La obra social Prevención Salud S.A. fue obligada judicialmente a brindar cobertura integral (al 100%) de una prótesis ocular realizada por artistas plásticos para un niño. El reclamo fue iniciado por el padre del menor, representado por los abogados Ariel Bozikovich y Julia Marasciuolo, mediante una acción de amparo.
Al niño, oriundo de la provincia de Santa Fe, se le detectó en octubre de 2025 un retinoblastoma (un tumor maligno en la retina) en el ojo derecho, por lo que debió ser extirrado. Cuenta con certificado de discapacidad. Sus médicos tratantes indicaron la colocación de una prótesis específica, confeccionada a mano en un Laboratorio Óptico de la Ciudad Autónoma de Buenos Aires, especializado en pediatría.
Según la demanda, esta prótesis se adapta a la cavidad ocular del niño, es pintada de forma idéntica a la retina del ojo sano e incluso posee movilidad natural, siendo prácticamente indistinguible. Su valor asciende a $4.500.000, monto que la familia declaró no poder afrontar.
El padre interpuso un reclamo administrativo. Inicialmente, la obra social habría accedido a la cobertura en ese laboratorio, pero luego ofreció un prestador distinto o un reintegro parcial de hasta $2.000.000. La familia argumentó que la alternativa propuesta no contaba con la especialidad pediátrica requerida y confeccionaba prótesis genéricas.
Al hacer lugar a la medida cautelar, el juez federal Gastón Salmain fundamentó su decisión en informes que destacan el impacto emocional de las condiciones físicas visibles en el desarrollo psíquico infantil. “El acceso a una prótesis adecuada no cumple únicamente una función estética, sino que reviste una importancia significativa en términos emocionales y vinculares”, señaló, priorizando “la provisión de una prótesis de la mejor calidad disponible”.

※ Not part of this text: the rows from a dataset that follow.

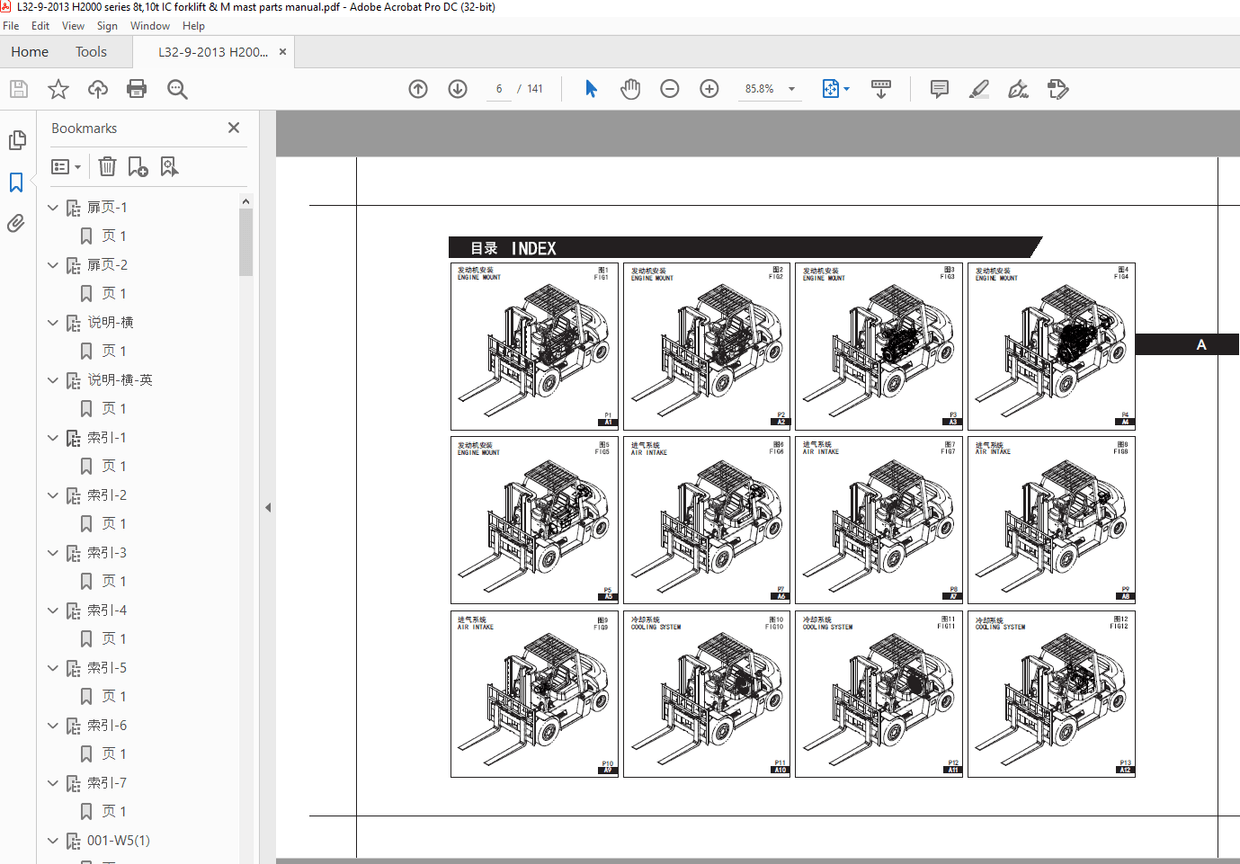
Task: Delete the selected bookmark
Action: pyautogui.click(x=107, y=166)
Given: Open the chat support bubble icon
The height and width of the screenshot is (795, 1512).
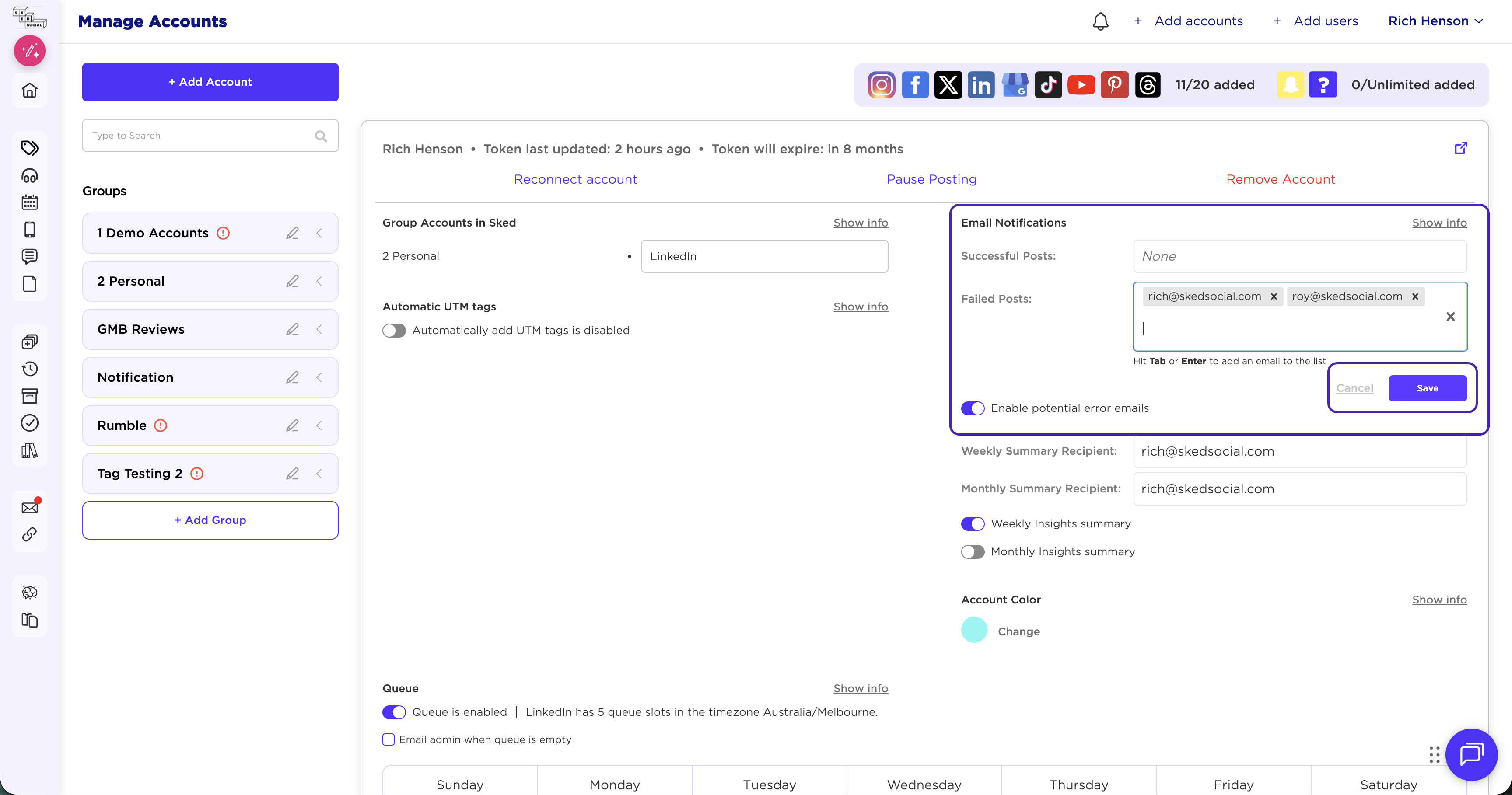Looking at the screenshot, I should coord(1471,754).

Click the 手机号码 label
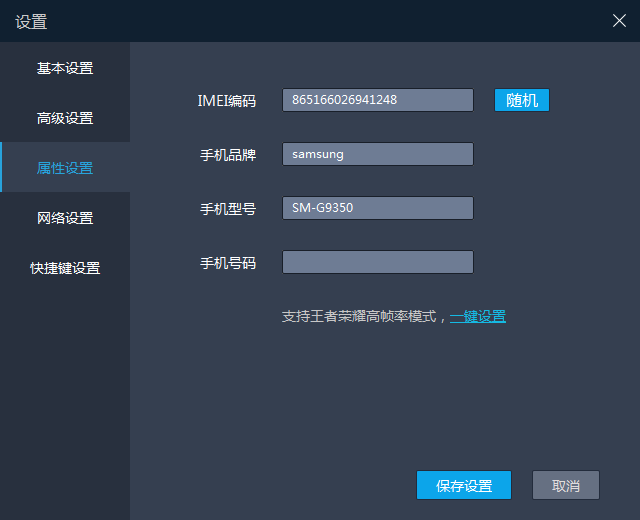pyautogui.click(x=228, y=263)
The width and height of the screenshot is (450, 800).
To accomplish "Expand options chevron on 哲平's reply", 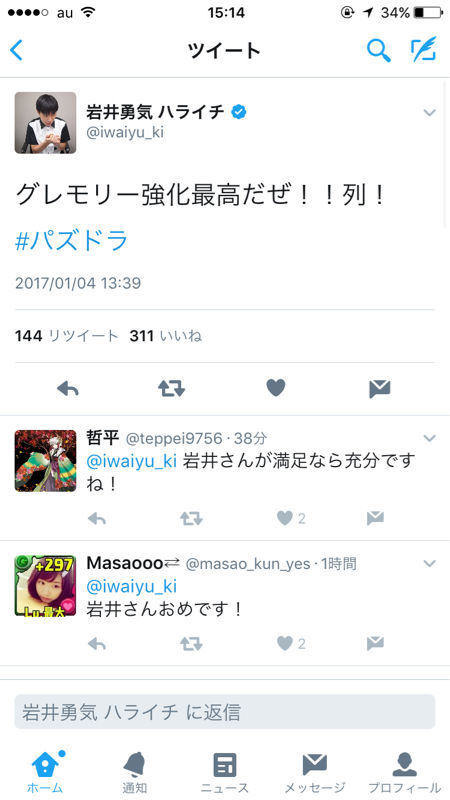I will tap(430, 438).
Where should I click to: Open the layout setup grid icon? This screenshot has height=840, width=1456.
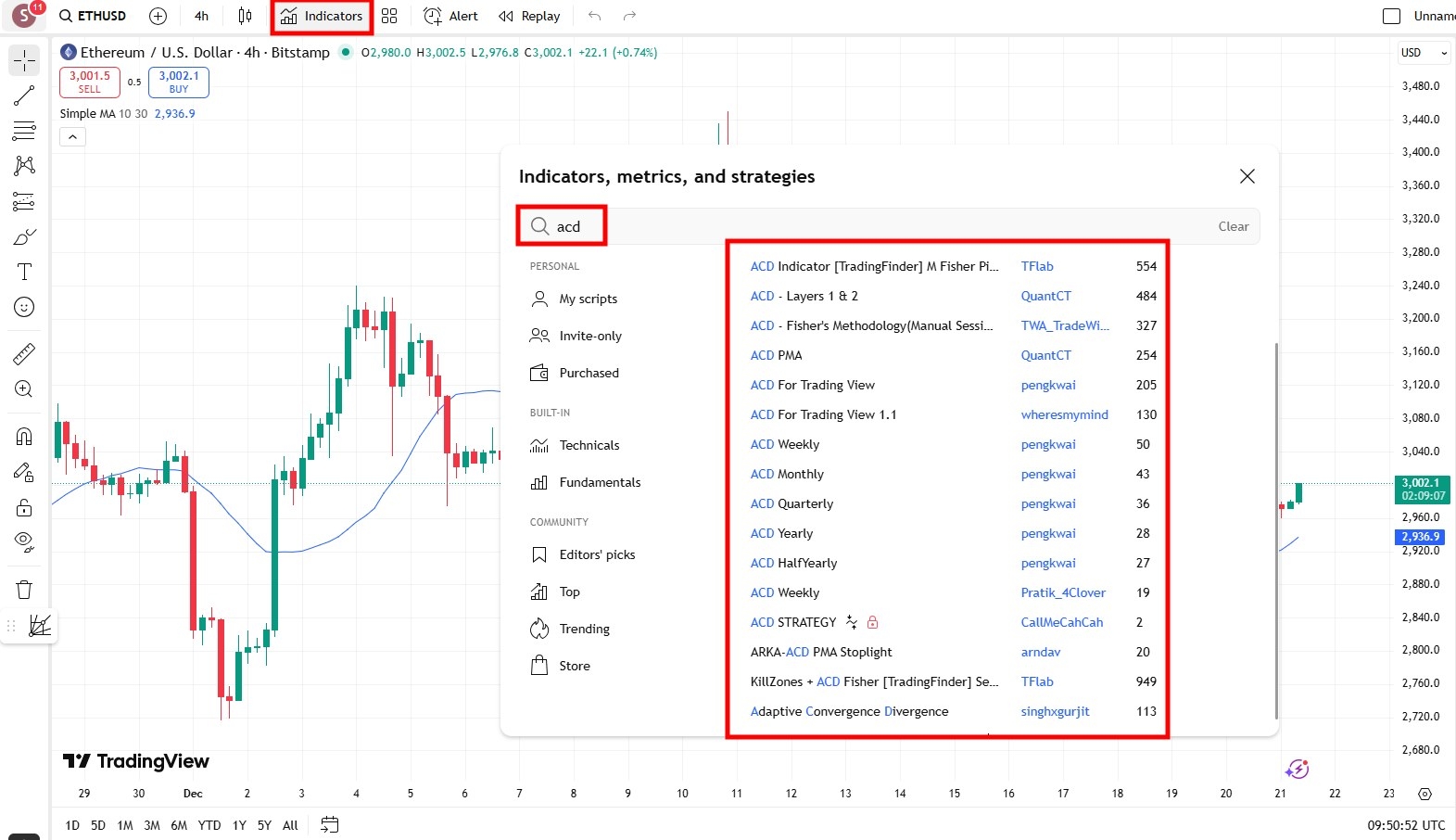click(x=389, y=16)
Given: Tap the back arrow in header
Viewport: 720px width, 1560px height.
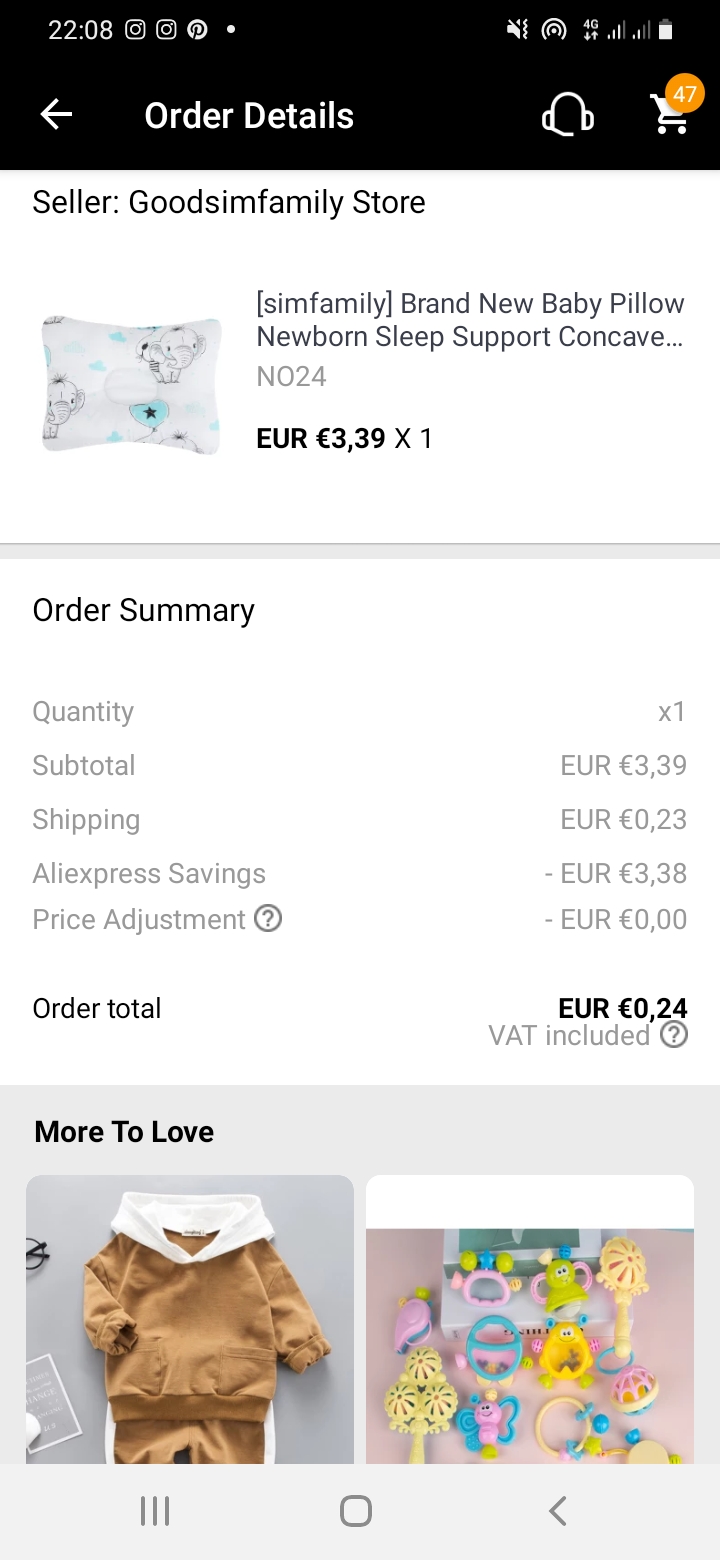Looking at the screenshot, I should pos(56,116).
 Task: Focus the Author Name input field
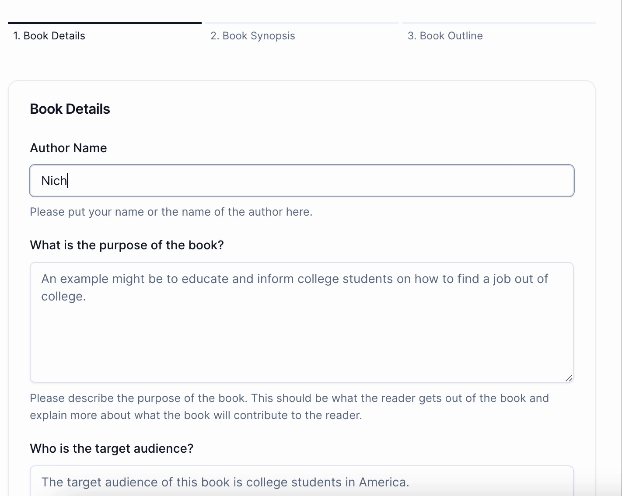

Prevención Salud había argumentado que el iris pintado a mano es una cuestión estética que excede la funcionalidad clínica y no es de cobertura obligatoria. No obstante, la Defensoría General de la Nación, a través de su secretaria Letrada supervisora en Rosario, consideró que una decisión contraria “resultaría un desmedro del derecho a la salud, al desarrollo y a la integridad” del niño con discapacidad.